Three- Capture with the standard camera setting. Don’t bother with the HDR mode, it’s better to adjust your image later in a post-processing app which we will talk about later. The standard photo is a 4:3 ratio which will give you a standard image. You might want to consider shooting in square mode if you plan on using instagram, since instagram forces you to use square compositions. This will save you having to crop later and perhaps missing a part of the image that you wanted in or is needed for the composition. Getting it as close to perfect in the capture, then fine tuning later in post is a great rule of thumb.

I saw this composition across the street and waited about 3 minutes for the traffic to clear. Look close, they are all on their phones! I corrected the perspective in Snapseed to make the lines all straight.

I saw this composition across the street and waited about 3 minutes for the traffic to clear. Look close, All but one (who is eating) are on their phones! I corrected the perspective in Snapseed to make the lines all straight.

Four- Turn the flash off. Yup, unless it is really dark, like the inside of club or outside at night and you are shooting a subject less than 7 feet away, the flash (which is really a led light and not a flash at all) will make a crappy photo. There are three settings, off, on, and auto. By default it’s on auto out of the box, you will want to set that to off. I never ever use the flash function, I hate the way it looks. A trick to use if you must shoot in the dark, is have a friend hold up their iPhone and use it as a flash light. This way, the angle of light gives shape as opposed to your flash right next to the lens making a flat over exposed image.

Go ahead, be that person who posts their food, but make sure it looks good! If you can't shoot your dish in good light then just don't. Use the table cloth to add to the ambiance, feel free to arrange the salt shaker and utensils so it looks good. Never use the flash!
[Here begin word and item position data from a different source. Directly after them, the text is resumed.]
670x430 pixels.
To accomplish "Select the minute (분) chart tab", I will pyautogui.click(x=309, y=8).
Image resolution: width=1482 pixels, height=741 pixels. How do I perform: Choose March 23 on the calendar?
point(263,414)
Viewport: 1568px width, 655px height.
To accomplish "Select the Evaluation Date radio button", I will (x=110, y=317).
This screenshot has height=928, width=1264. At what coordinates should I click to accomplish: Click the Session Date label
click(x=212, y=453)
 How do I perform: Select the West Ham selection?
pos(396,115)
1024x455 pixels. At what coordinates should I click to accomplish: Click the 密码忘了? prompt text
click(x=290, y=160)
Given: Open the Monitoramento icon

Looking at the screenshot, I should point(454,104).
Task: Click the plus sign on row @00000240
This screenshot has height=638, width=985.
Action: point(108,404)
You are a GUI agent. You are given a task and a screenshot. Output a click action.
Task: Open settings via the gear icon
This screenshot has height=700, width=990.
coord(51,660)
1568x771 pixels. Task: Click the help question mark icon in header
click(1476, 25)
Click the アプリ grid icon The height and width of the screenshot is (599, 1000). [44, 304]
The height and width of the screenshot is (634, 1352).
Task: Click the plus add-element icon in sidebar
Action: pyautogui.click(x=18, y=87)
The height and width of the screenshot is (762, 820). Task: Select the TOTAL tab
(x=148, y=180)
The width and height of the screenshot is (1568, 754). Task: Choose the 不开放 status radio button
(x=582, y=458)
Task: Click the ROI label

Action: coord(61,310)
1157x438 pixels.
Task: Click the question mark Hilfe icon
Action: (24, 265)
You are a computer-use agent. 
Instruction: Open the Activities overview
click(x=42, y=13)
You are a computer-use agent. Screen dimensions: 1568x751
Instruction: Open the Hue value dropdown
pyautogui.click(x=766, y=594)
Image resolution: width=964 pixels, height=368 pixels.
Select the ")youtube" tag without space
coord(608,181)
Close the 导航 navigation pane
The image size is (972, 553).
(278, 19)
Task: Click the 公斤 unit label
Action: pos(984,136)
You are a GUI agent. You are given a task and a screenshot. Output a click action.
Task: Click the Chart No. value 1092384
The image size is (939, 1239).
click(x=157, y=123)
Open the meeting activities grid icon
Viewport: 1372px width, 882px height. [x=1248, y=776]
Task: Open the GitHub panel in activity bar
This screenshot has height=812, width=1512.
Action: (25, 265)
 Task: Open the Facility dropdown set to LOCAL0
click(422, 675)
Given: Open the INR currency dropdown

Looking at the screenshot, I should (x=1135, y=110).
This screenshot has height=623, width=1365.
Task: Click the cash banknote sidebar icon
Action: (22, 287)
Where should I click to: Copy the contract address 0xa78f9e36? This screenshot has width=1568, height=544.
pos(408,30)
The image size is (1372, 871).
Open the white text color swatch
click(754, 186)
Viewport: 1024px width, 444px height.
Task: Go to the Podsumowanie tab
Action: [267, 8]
Go ahead, be that person who posts their food, but make sure it looks good! If you can’t shoot your dish in good light then just don’t. Use the table cloth to add to the ambiance, feel free to arrange the salt shaker and utensils so it looks good. Never use the flash!

Five- Use minimal if any zoom. Any zooming you do by pinching the image will digitally zoom it, and it’s better to just do that in a post app. I advocate if you are good with composition to use a little bit of zoom if you can’t physically get closer, like a shooting a building across a busy street, but really cropping should be done in post to maintain quality. When you have to 8 to 12 megapixels like the iPhone has, you have plenty of pixels to crop in post. Also, your focus can be tricked if you zoom heavily.

Street shooting with the IPhone you never miss a shot. Just keep an eye on the street signs so you don't get a ticket ;-)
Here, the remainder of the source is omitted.